§ PROBLEM TO WORK ON
Your reply should be the records below, duplicated exactly, with any picture removed.

###

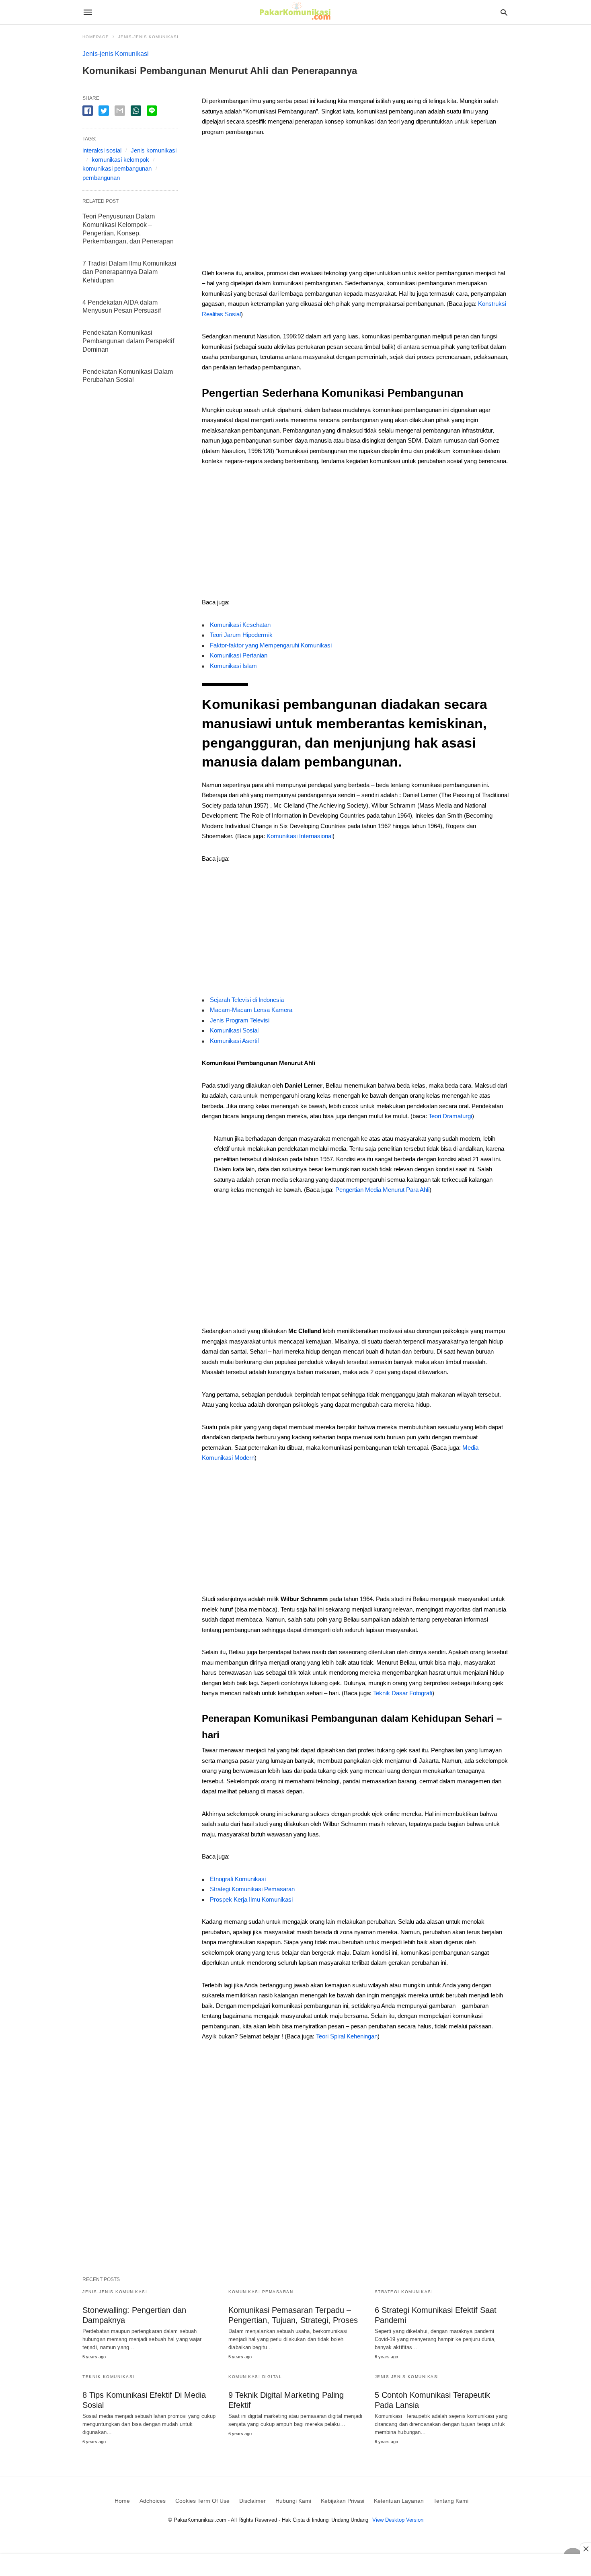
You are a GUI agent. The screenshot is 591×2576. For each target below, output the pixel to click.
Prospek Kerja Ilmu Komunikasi (251, 1899)
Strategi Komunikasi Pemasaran (252, 1889)
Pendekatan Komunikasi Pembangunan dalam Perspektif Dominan (128, 341)
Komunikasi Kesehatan (240, 624)
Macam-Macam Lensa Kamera (251, 1009)
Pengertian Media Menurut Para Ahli (382, 1189)
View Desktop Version (397, 2520)
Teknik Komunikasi (108, 2376)
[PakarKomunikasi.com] (295, 12)
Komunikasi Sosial (234, 1030)
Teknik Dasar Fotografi (402, 1693)
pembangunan (101, 177)
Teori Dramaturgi (450, 1116)
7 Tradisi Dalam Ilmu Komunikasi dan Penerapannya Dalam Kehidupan (129, 272)
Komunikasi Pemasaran (260, 2292)
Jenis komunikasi (153, 150)
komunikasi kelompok (120, 159)
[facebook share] (87, 110)
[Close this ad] (585, 2548)
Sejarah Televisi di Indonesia (247, 999)
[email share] (120, 110)
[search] (504, 12)
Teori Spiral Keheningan (347, 2036)
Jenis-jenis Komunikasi (148, 37)
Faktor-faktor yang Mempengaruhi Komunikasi (271, 645)
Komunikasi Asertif (234, 1040)
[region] (355, 205)
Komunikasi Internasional (299, 836)
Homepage (95, 37)
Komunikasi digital (255, 2376)
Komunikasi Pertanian (238, 655)
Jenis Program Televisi (239, 1020)
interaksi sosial (101, 150)
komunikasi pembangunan (117, 168)
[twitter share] (103, 110)
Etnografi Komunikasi (238, 1878)
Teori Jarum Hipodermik (241, 634)
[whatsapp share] (136, 110)
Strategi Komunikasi (404, 2292)
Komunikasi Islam (233, 665)
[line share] (152, 110)
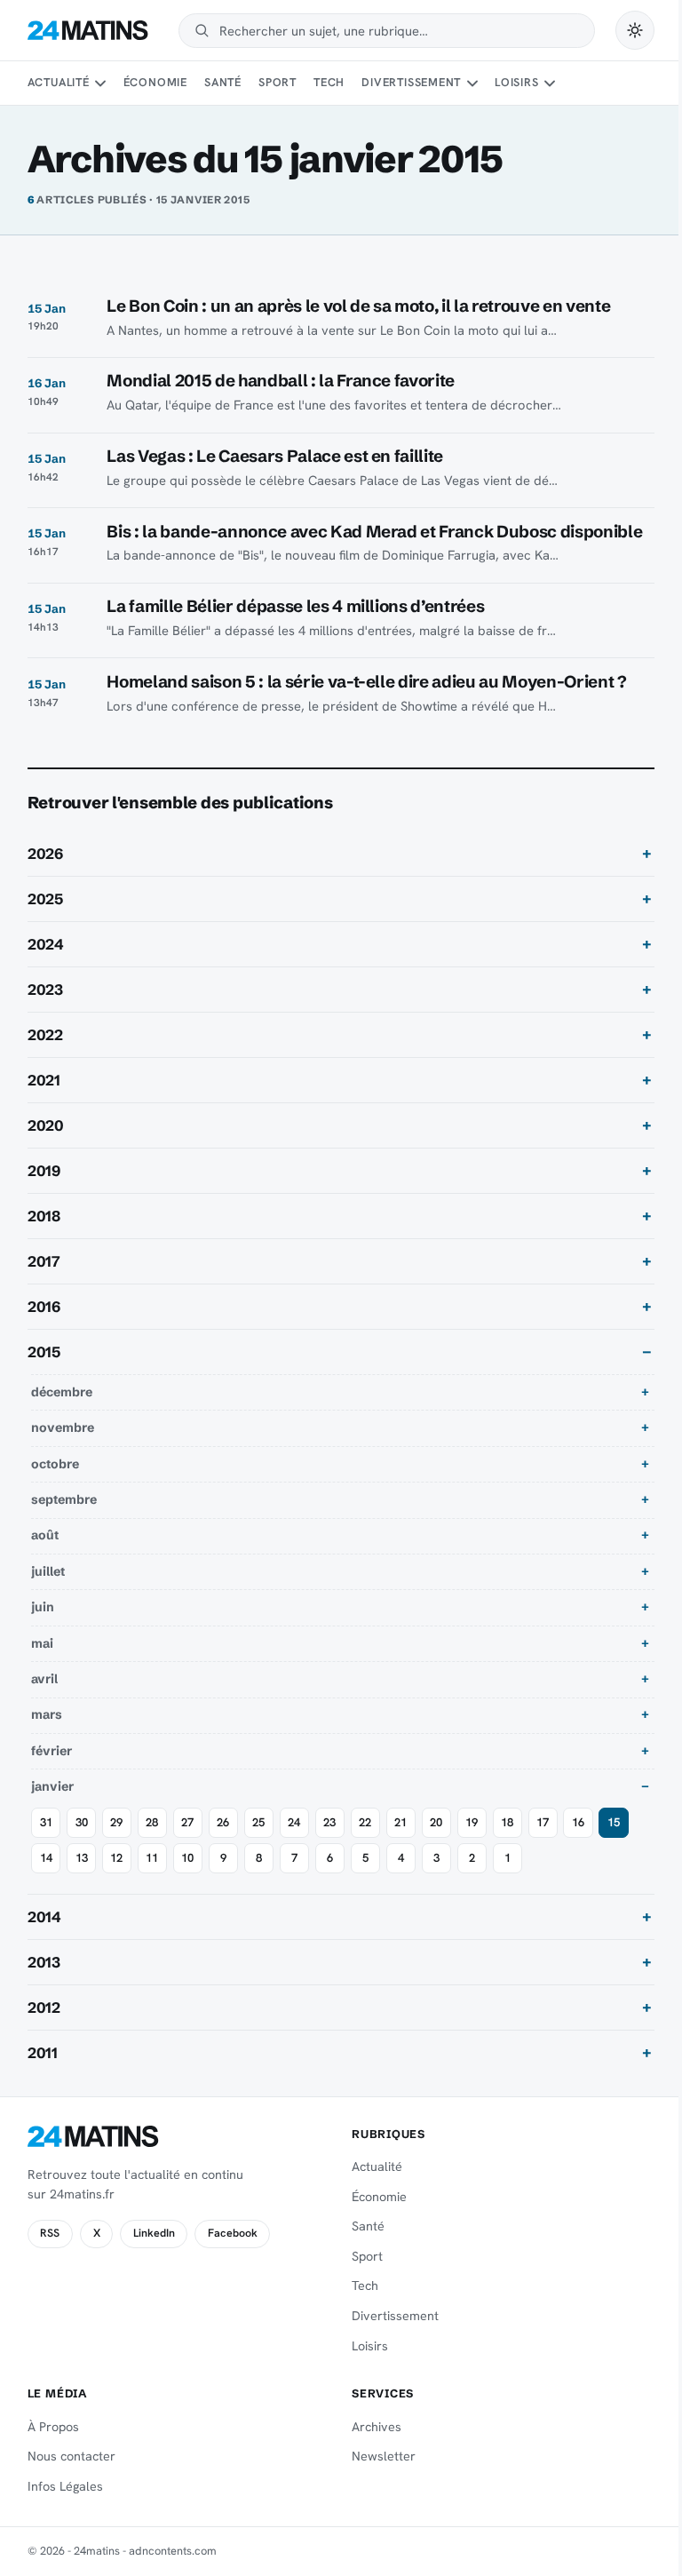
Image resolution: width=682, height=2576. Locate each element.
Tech (329, 82)
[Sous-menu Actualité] (100, 83)
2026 (45, 873)
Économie (155, 82)
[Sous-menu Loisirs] (549, 83)
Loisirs (516, 82)
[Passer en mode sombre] (634, 30)
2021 (44, 1100)
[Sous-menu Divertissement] (472, 83)
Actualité (59, 82)
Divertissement (411, 82)
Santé (223, 82)
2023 (45, 1009)
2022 (45, 1054)
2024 (46, 964)
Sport (277, 82)
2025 (45, 918)
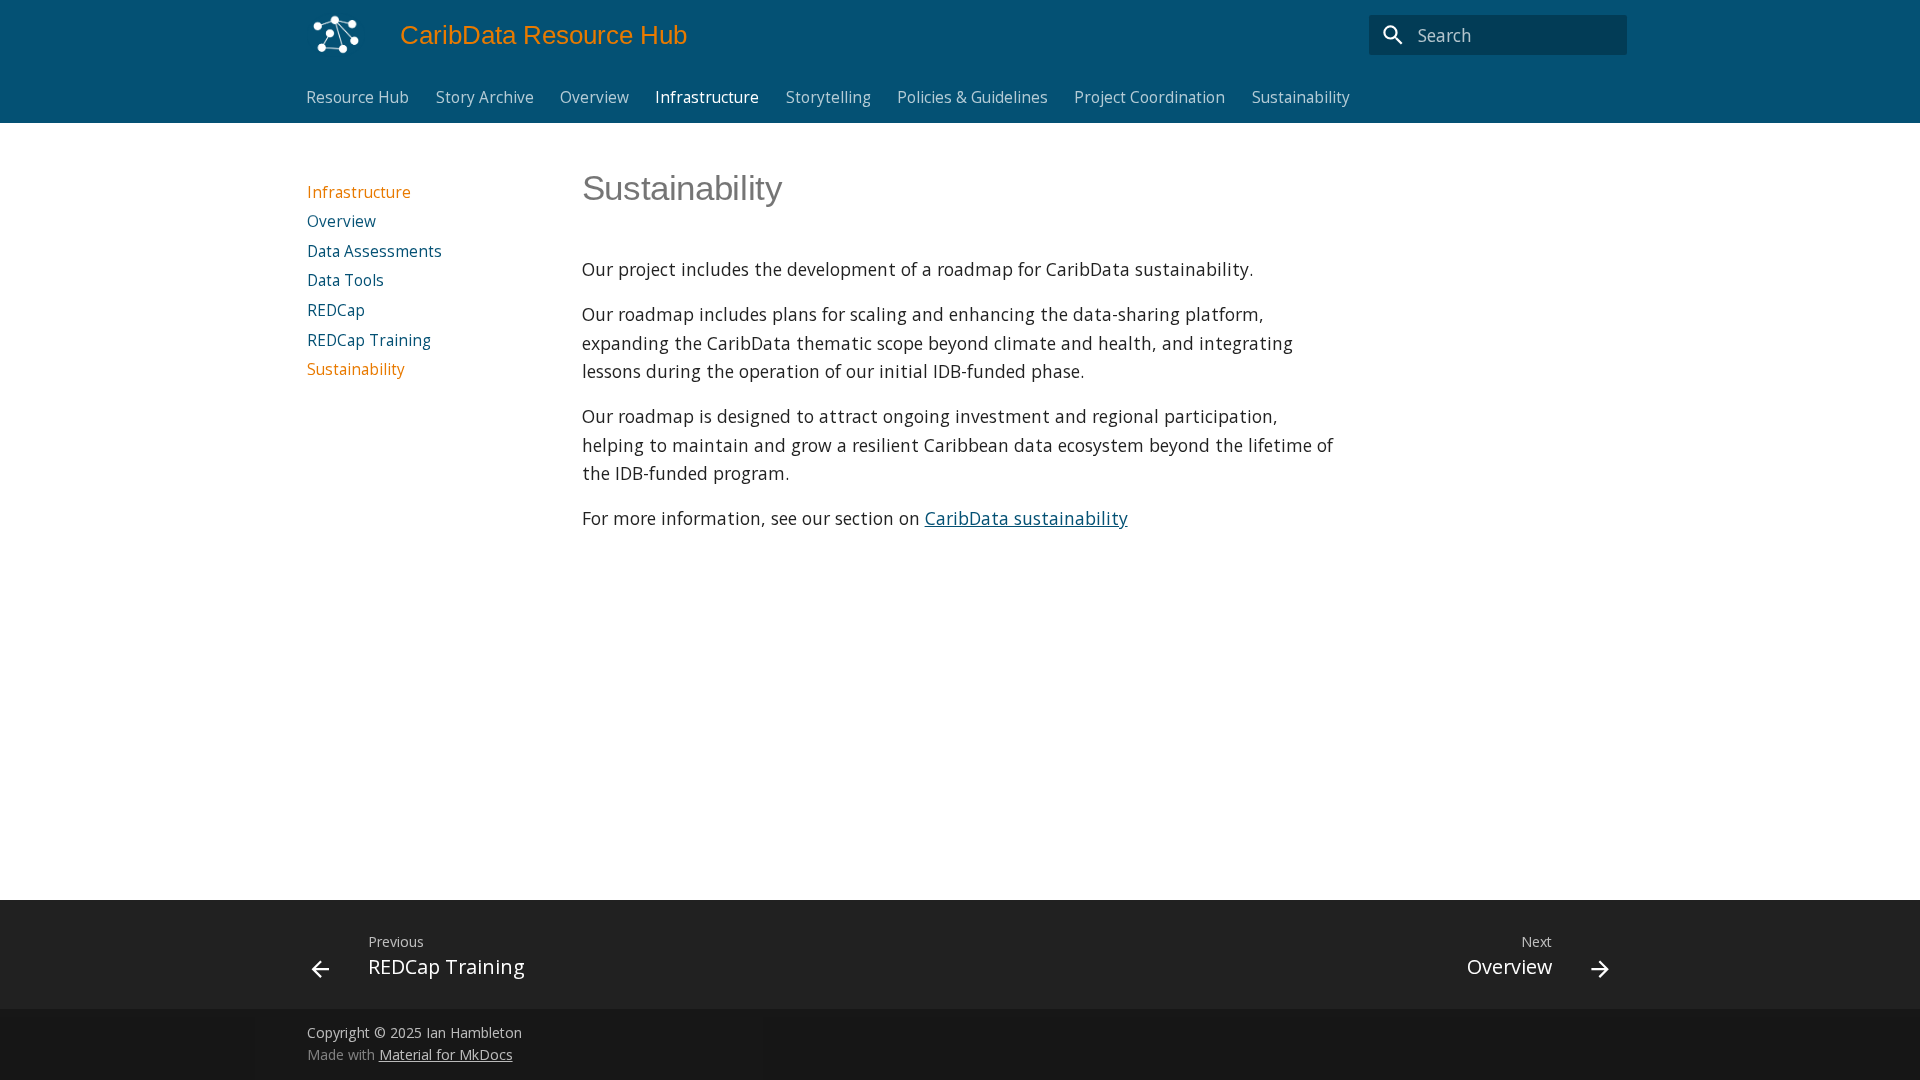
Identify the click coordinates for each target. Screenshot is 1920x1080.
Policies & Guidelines (972, 98)
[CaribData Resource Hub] (336, 35)
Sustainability (1301, 98)
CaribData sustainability (1026, 518)
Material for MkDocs (446, 1054)
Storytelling (828, 98)
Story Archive (485, 98)
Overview (594, 98)
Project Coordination (1150, 98)
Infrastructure (708, 98)
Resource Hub (358, 98)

###

§ REPLY
You are a GUI agent. The screenshot is 591×2576. For each target below, output the pixel to click.
Prospek Kerja Ilmu Komunikasi (251, 1899)
Strategi Komunikasi Pemasaran (252, 1889)
Pendekatan Komunikasi Pembangunan dalam Perspektif Dominan (128, 341)
Komunikasi Kesehatan (240, 624)
Macam-Macam Lensa Kamera (251, 1009)
Pengertian Media Menurut Para Ahli (382, 1189)
View Desktop Version (397, 2520)
Teknik Komunikasi (108, 2376)
[PakarKomunikasi.com] (295, 12)
Komunikasi Sosial (234, 1030)
Teknik Dasar Fotografi (402, 1693)
pembangunan (101, 177)
Teori Dramaturgi (450, 1116)
7 Tradisi Dalam Ilmu Komunikasi dan Penerapannya Dalam Kehidupan (129, 272)
Komunikasi Pemasaran (260, 2292)
Jenis komunikasi (153, 150)
komunikasi kelompok (120, 159)
[facebook share] (87, 110)
[Close this ad] (585, 2548)
Sejarah Televisi di Indonesia (247, 999)
[email share] (120, 110)
[search] (504, 12)
Teori Spiral Keheningan (347, 2036)
Jenis-jenis Komunikasi (148, 37)
Faktor-faktor yang Mempengaruhi Komunikasi (271, 645)
Komunikasi Asertif (234, 1040)
[region] (355, 205)
Komunikasi Internasional (299, 836)
Homepage (95, 37)
Komunikasi digital (255, 2376)
Komunikasi Pertanian (238, 655)
Jenis Program Televisi (239, 1020)
interaksi sosial (101, 150)
komunikasi pembangunan (117, 168)
[twitter share] (103, 110)
Etnografi Komunikasi (238, 1878)
Teori Jarum Hipodermik (241, 634)
[whatsapp share] (136, 110)
Strategi Komunikasi (404, 2292)
Komunikasi Islam (233, 665)
[line share] (152, 110)
Image resolution: width=682, height=2576. Locate each element.
Tech (329, 82)
[Sous-menu Actualité] (100, 83)
2026 (45, 873)
Économie (155, 82)
[Sous-menu Loisirs] (549, 83)
Loisirs (516, 82)
[Passer en mode sombre] (634, 30)
2021 (44, 1100)
[Sous-menu Divertissement] (472, 83)
Actualité (59, 82)
Divertissement (411, 82)
Santé (223, 82)
2023 (45, 1009)
2022 (45, 1054)
2024 (46, 964)
Sport (277, 82)
2025 (45, 918)
Identify the click coordinates for each target. Screenshot is 1920x1080.
Policies & Guidelines (972, 98)
[CaribData Resource Hub] (336, 35)
Sustainability (1301, 98)
CaribData sustainability (1026, 518)
Material for MkDocs (446, 1054)
Storytelling (828, 98)
Story Archive (485, 98)
Overview (594, 98)
Project Coordination (1150, 98)
Infrastructure (708, 98)
Resource Hub (358, 98)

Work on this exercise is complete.